Senate debates

Wednesday, 11 November 2020

Bills

Economic Recovery Package (JobMaker Hiring Credit) Amendment Bill 2020; Consideration of House of Representatives Message

6:16 pm

Photo of Simon BirminghamSimon Birmingham (SA, Liberal Party, Minister for Trade) Share this | Hansard source

The subsidy relates to new staff being employed and those new staff, in terms of the growth of payroll, adding to payroll. Of course, the wages that they are paid are the wages as dictated in awards, EBAs or other employment conditions. In that sense, what the staff member receives, whether they be an existing staff member or a new staff member, are the wages to which they are entitled.

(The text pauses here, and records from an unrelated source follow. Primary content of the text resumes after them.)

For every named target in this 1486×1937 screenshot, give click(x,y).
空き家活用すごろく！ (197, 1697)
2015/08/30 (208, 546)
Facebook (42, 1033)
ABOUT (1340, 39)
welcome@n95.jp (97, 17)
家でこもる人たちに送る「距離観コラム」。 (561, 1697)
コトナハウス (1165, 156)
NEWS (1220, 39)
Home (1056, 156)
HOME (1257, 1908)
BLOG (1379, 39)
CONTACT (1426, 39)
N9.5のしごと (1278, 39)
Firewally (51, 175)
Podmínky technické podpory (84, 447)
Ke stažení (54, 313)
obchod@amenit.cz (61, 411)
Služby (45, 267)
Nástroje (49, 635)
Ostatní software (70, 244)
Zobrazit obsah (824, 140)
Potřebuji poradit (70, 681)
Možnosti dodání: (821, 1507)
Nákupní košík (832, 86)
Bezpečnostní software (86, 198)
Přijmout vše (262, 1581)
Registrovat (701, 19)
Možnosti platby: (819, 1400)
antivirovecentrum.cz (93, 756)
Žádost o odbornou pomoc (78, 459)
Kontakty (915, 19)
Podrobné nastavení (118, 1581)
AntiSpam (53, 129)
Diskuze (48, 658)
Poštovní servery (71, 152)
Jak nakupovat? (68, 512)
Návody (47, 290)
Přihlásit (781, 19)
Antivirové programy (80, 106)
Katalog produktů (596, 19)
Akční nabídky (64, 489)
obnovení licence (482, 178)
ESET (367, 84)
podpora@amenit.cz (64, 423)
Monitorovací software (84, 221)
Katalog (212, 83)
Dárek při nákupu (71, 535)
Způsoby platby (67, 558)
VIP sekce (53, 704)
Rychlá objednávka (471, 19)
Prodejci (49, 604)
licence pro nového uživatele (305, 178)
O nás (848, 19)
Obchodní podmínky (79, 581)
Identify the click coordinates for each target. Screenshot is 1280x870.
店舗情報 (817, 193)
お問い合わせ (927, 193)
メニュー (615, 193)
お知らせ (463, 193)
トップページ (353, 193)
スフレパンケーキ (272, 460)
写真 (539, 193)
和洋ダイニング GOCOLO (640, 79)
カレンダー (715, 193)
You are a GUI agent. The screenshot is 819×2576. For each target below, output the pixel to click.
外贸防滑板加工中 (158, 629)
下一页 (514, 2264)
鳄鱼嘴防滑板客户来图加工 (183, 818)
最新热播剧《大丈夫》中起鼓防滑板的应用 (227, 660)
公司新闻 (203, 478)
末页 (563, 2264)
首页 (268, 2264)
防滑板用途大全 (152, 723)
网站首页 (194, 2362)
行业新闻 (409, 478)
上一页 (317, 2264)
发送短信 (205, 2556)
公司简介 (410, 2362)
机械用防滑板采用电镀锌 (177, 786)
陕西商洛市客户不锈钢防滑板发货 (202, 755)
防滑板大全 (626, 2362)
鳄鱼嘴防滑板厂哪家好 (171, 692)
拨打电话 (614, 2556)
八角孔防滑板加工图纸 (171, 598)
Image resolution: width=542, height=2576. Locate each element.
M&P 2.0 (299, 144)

The payment is designed as an incentive or a wage subsidy. It is an incentive for employers to take on more young Australians. That is the fundamental premise behind this. All the evidence—from the past and recently—is that, when young people get stuck on unemployment benefits, when they get stuck on JobSeeker, they can be stuck for a very long period of time. So this is an incentive for employers so we can avoid that. The evidence from the last recession we had was clear. Youth unemployment took far longer to recover to its pre-recession levels than the overall unemployment rate did. What we are trying to do here is tackle a known problem in previous economic downturns. We are targeting that particular problem and providing an incentive to get young Australians out of the perennial cycle of unemployment that could plague their lives for a long time without this type of intervention.